Flows How-To
This is a list of FAQs about the AbiPy flows and the abirun.py_ script. Feel free to suggest new entries!
Important
The execution of the flow requires the proper configuration of manager.yml
and scheduler.yml`.
Please consult the documentation available via the abidoc.py script. See also FAQ below.
Suggestions:
Please start from the examples available in ~abipy/examples/flows before embarking on large scale calculations.
Make sure the Abinit executable compiled on your machine can be executed both on the front end and the compute node (ask your sysadmin)
If you are running on clusters in which the architecture of the compute node is different from the one available on the front end, use
shell_runner
Use the
abirun.py FLOWDIR debug
command
Please DO NOT:
Change manually the input files and the submission scripts while the scheduler is running
Submit jobs manually when the scheduler is running
Use a too small delay for the scheduler to avoid overloading the front end.

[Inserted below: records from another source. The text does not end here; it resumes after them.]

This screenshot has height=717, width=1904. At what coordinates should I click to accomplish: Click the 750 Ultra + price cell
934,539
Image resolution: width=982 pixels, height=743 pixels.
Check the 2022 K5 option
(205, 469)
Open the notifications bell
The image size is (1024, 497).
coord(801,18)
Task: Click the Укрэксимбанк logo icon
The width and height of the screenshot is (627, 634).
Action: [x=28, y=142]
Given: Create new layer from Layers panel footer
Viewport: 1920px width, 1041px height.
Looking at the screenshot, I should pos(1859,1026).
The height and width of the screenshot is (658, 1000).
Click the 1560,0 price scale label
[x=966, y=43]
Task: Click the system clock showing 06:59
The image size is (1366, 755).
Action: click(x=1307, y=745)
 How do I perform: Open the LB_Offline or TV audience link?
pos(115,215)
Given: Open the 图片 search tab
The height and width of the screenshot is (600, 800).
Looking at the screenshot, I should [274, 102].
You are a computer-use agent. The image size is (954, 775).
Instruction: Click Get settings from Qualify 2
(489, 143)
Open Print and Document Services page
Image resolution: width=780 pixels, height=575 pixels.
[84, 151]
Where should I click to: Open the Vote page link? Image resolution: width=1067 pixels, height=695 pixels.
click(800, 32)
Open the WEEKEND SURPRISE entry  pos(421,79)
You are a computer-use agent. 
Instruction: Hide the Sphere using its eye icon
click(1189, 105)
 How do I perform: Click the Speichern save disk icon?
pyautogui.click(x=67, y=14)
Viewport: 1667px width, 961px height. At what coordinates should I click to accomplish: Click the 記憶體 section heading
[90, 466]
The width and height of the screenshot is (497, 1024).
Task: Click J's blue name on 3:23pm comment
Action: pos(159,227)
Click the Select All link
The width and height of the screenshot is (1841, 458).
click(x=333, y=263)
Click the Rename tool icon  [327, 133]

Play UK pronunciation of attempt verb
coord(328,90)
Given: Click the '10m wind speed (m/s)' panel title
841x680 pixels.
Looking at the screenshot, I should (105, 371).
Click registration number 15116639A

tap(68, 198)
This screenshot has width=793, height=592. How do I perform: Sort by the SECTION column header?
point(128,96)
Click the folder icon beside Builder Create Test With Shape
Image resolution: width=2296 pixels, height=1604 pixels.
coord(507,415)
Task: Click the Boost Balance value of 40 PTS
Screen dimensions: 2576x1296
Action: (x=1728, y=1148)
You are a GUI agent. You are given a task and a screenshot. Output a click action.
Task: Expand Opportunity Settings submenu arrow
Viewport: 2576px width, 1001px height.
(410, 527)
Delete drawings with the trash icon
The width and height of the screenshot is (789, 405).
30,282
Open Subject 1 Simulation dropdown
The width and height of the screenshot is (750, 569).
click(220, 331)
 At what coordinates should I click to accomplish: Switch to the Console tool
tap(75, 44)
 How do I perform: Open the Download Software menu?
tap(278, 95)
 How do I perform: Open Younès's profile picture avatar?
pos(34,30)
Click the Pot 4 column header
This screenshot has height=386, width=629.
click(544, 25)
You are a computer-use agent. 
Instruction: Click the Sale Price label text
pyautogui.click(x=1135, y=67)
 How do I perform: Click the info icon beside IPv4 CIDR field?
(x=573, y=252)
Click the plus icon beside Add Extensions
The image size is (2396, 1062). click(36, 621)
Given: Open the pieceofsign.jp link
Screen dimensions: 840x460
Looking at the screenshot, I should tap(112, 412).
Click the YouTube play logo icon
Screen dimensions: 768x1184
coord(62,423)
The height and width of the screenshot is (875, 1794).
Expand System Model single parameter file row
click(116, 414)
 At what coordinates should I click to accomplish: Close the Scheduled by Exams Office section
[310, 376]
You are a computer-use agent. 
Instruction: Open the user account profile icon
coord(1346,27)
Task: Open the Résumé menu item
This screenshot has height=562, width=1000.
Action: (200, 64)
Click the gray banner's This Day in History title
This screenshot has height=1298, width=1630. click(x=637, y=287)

How to get all the TaskManager options
The abidoc.py script provides three commands to get the documentation
for the options supported in manager.yml
and scheduler.yml
.
Use:
abidoc.py manager
to document all the options supported by abipy.flowtk.tasks.TaskManager
and:
abidoc.py scheduler
for the scheduler options.
If your environment is properly configured, you should be able to get information about the Abinit version used by the AbiPy with:
abidoc.py abibuild
Abinit Build Information:
Abinit version: 8.7.2
MPI: True, MPI-IO: True, OpenMP: False
Netcdf: True
Use --verbose for additional info
Important
Netcdf support must be activated in Abinit as AbiPy might use these files to extract data and/or fix runtime errors.
At this point, you can try to run a small flow for testing purpose with:
abicheck.py --with-flow
How to limit the number of cores used by the scheduler
Add the following options to ~/.abinit/abipy/scheduler.yml:
# Limit on the number of jobs that can be present in the queue. (DEFAULT: 200)
max_njobs_inqueue: 2
# Maximum number of cores that can be used by the scheduler.
max_ncores_used: 4
How to reduce the number of files produced by the Flow
When running many calculations, use prtwf -1
to tell Abinit to produce the wavefunction file only
if SCF cycle didn’t converged so that AbiPy can reuse the file to restart the calculation.
Note that it is possible to use:
flow.use_smartio()
to activate this mode for all tasks that are not supposed to produce WFK files for their children.
How to extend tasks/works with specialized code
Remember that pickle does not support classes defined inside scripts (__main__). This means that abirun.py will likely raise an exception when trying to reconstruct the object from the pickle file:
AttributeError: Cannot get attribute 'MyWork' on <module '__main__'
If you need to subclass one of the AbiPy Tasks/Works/Flows, please define the subclass in a separated python module and import the module inside your script. We suggest to create a python module in the AbiPy package e.g. abipy/flowtk/my_works.py in order to have an absolute import path that allows one to use
from abipy.flowtk.my_works import MyWork
in the script without worrying about relative paths and relative imports.
Kill a scheduler running in background
Use the official API:
abirun.py FLOWDIR cancel
to cancel all the jobs of the flow in queue and kill the scheduler.
Compare multiple output files
Please use the abicomp.py script
Try to understand why a task failed
There are several reasons why a task could fail. Some of these reasons could be related to hardware failure, disk quota, OS errors or resource manager errors. Others might be related to Abinit-specific errors.